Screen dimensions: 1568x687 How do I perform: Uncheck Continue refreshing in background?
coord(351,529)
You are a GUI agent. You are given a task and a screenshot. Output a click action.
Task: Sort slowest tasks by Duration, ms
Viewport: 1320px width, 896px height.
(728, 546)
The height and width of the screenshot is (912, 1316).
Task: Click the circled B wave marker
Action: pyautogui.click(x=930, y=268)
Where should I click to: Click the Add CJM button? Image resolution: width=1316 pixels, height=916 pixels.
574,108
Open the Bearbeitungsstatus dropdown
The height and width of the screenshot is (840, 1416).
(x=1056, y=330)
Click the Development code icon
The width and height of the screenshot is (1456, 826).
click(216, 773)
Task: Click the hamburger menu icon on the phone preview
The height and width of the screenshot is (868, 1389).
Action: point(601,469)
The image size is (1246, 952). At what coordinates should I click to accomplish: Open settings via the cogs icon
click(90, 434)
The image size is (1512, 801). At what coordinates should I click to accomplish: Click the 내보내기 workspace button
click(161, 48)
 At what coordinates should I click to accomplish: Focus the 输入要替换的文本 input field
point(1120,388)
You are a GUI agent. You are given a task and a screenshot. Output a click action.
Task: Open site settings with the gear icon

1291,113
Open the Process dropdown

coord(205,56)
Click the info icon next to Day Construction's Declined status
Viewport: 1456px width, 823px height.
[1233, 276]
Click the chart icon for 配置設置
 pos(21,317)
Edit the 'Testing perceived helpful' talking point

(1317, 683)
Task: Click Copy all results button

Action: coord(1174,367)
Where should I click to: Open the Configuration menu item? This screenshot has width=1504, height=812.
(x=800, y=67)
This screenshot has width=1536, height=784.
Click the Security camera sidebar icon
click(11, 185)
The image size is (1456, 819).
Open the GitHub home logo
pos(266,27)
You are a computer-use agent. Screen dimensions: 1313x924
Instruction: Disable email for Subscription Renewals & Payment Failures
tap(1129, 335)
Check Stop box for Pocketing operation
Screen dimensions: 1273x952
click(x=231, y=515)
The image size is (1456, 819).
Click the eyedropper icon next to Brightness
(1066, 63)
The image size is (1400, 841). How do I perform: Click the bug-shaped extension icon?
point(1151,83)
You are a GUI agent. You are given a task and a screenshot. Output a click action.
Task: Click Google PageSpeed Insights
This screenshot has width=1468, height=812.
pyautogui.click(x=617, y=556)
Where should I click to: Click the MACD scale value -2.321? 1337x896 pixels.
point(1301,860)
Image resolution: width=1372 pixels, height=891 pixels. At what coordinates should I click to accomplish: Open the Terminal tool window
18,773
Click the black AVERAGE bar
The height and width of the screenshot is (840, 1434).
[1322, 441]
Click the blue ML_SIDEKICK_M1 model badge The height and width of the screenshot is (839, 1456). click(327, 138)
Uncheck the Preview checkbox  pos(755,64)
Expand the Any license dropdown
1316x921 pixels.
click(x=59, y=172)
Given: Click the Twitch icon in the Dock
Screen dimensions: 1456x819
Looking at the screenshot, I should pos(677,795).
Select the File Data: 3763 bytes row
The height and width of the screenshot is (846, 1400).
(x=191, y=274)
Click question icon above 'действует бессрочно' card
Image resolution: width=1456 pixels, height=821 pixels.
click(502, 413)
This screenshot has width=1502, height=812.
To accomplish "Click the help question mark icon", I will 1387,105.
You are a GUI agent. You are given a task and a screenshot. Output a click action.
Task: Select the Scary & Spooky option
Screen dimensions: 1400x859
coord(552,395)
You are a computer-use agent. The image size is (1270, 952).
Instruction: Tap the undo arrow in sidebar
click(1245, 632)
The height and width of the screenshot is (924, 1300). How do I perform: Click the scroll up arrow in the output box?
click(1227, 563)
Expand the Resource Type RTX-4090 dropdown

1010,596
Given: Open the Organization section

## WHAT IS EXPECTED
Keeping every word in place, restate the entries above.

## TASK SOLUTION
Screen dimensions: 1568x687 How do I perform: Uncheck Continue refreshing in background?
coord(351,529)
You are a GUI agent. You are given a task and a screenshot. Output a click action.
Task: Sort slowest tasks by Duration, ms
Viewport: 1320px width, 896px height.
(728, 546)
The height and width of the screenshot is (912, 1316).
Task: Click the circled B wave marker
Action: pyautogui.click(x=930, y=268)
Where should I click to: Click the Add CJM button? Image resolution: width=1316 pixels, height=916 pixels.
574,108
Open the Bearbeitungsstatus dropdown
The height and width of the screenshot is (840, 1416).
(x=1056, y=330)
Click the Development code icon
The width and height of the screenshot is (1456, 826).
click(216, 773)
Task: Click the hamburger menu icon on the phone preview
The height and width of the screenshot is (868, 1389).
Action: point(601,469)
The image size is (1246, 952). At what coordinates should I click to accomplish: Open settings via the cogs icon
click(90, 434)
The image size is (1512, 801). At what coordinates should I click to accomplish: Click the 내보내기 workspace button
click(161, 48)
 At what coordinates should I click to accomplish: Focus the 输入要替换的文本 input field
point(1120,388)
You are a GUI agent. You are given a task and a screenshot. Output a click action.
Task: Open site settings with the gear icon

1291,113
Open the Process dropdown

coord(205,56)
Click the info icon next to Day Construction's Declined status
Viewport: 1456px width, 823px height.
[1233, 276]
Click the chart icon for 配置設置
 pos(21,317)
Edit the 'Testing perceived helpful' talking point

(1317, 683)
Task: Click Copy all results button

Action: coord(1174,367)
Where should I click to: Open the Configuration menu item? This screenshot has width=1504, height=812.
(x=800, y=67)
This screenshot has width=1536, height=784.
Click the Security camera sidebar icon
click(11, 185)
The image size is (1456, 819).
Open the GitHub home logo
pos(266,27)
You are a computer-use agent. Screen dimensions: 1313x924
Instruction: Disable email for Subscription Renewals & Payment Failures
tap(1129, 335)
Check Stop box for Pocketing operation
Screen dimensions: 1273x952
click(x=231, y=515)
The image size is (1456, 819).
Click the eyedropper icon next to Brightness
(1066, 63)
The image size is (1400, 841). How do I perform: Click the bug-shaped extension icon?
point(1151,83)
You are a GUI agent. You are given a task and a screenshot. Output a click action.
Task: Click Google PageSpeed Insights
This screenshot has width=1468, height=812.
pyautogui.click(x=617, y=556)
Where should I click to: Click the MACD scale value -2.321? 1337x896 pixels.
point(1301,860)
Image resolution: width=1372 pixels, height=891 pixels. At what coordinates should I click to accomplish: Open the Terminal tool window
18,773
Click the black AVERAGE bar
The height and width of the screenshot is (840, 1434).
[1322, 441]
Click the blue ML_SIDEKICK_M1 model badge The height and width of the screenshot is (839, 1456). click(327, 138)
Uncheck the Preview checkbox  pos(755,64)
Expand the Any license dropdown
1316x921 pixels.
click(x=59, y=172)
Given: Click the Twitch icon in the Dock
Screen dimensions: 1456x819
Looking at the screenshot, I should pos(677,795).
Select the File Data: 3763 bytes row
The height and width of the screenshot is (846, 1400).
(x=191, y=274)
Click question icon above 'действует бессрочно' card
Image resolution: width=1456 pixels, height=821 pixels.
click(502, 413)
This screenshot has width=1502, height=812.
To accomplish "Click the help question mark icon", I will 1387,105.
You are a GUI agent. You are given a task and a screenshot. Output a click action.
Task: Select the Scary & Spooky option
Screen dimensions: 1400x859
coord(552,395)
You are a computer-use agent. The image size is (1270, 952).
Instruction: Tap the undo arrow in sidebar
click(1245, 632)
The height and width of the screenshot is (924, 1300). How do I perform: Click the scroll up arrow in the output box?
click(1227, 563)
Expand the Resource Type RTX-4090 dropdown

1010,596
Given: Open the Organization section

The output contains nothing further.